Evening, All. It's been a very full day but I had to share a couple of stories of mistaken identity that took place.
I was asked to cover a funeral for a neighboring parish. The pastor is suffering from a chronic illness and therefore couldn't be there. So, dutifully, I zipped over and celebrated the funeral and then went to the cemetary for the burial. Before the funeral began, a woman in the congregation waved me over. Frankly, I didn't expect anybody to know me at this parish; that's the nature of rural Oklahoma parishes. You don't really rub shoulders with folks more than 30 miles away. I would suspect that is true in city parishes, but I digress. This woman looked me in the face and asked my name. I gave it and she looked at me and said, "You can't be you." I was worried about onset of stroke in that moment - mine or hers, I couldn't say. She stammered, "You look so different." Ah, there it was. She had seen me last October about 70 pounds ago.

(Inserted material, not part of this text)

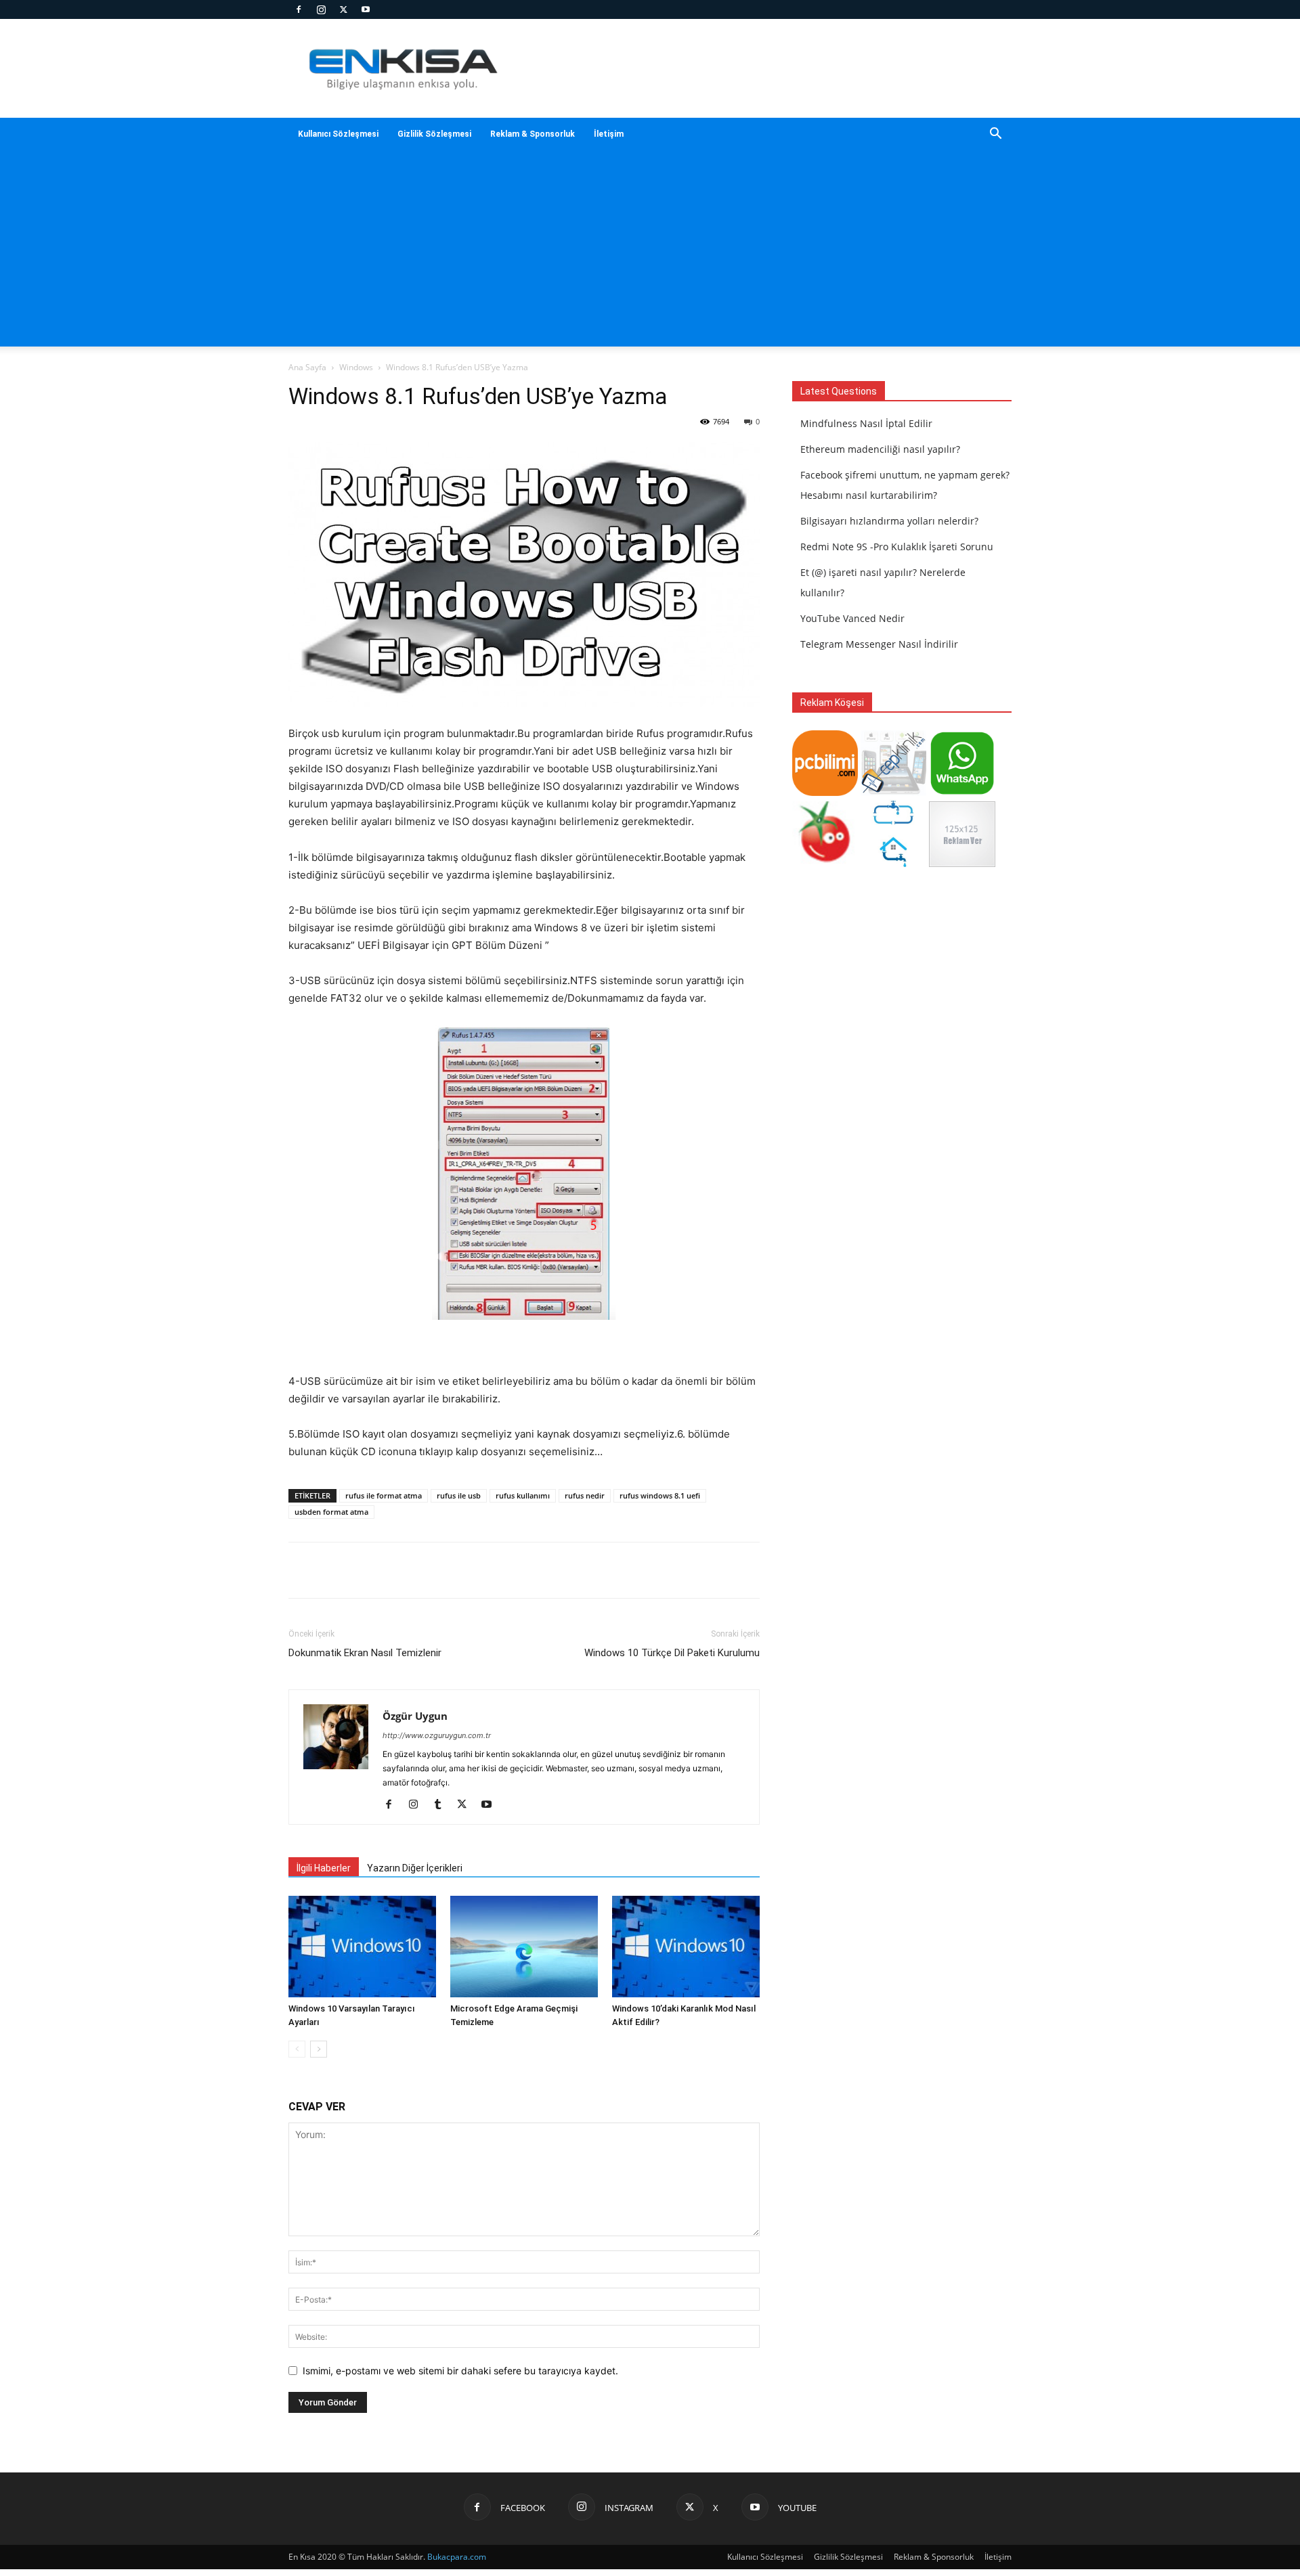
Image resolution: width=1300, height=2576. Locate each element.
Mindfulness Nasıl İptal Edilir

I quickly explained what had changed and then slipped away.
At the place of burial, the server (who was a older gentleman) and I got to talking and he asked where I went to school. I told him Edmond (shout out for the mighty and original Bulldogs!) and he asked, "Did you wrestle for Edmond?" Now, gentle reader, I have NEVER in my life been mistaken for an athlete. A trivia dork, sure, but an athlete, ah, no. I am still flattered by the question and lamented that I was not.
For whatever reason, sports weren't in the cards for me. I tried basketball in eighth grade and made a TOTAL ass of myself. I give myself credit, though, as I did go beyond my self-expectations. I sorta wish I would have stuck with it. But who knows? I wanted to belong to that world. It just wasn't in the cards.
If I had stuck with sports (which along with an absence of athletic ability and the sports fanatic gene sequence) I would have missed out on all the interesting things I did do. You see, I was a dancer. Ok, stop sniggering. Truthfully, those who are migrating over here from Facebook who knew me in High School can tell you that what I did in show choir was only dancing in the technical sense of the words. Think of it as lumbering to the music. Still that experience in front of a crowd helped prepare me for priesthood. After doing Joseph and Bye Bye Birdie, I am pretty hard to embarass. I can recover from almost any flub. I still sort of wish I had stuck it out on South Pacific, but that's another story for another tie.
I guess that's part of growing up, isn't it. You try on a bunch of hats, trying to find the one that fits. If you are lucky, you never stop trying on new things. It's what keeps life interesting. Most people I meet are a quilt of all those experiences, good and bad, failures and successes.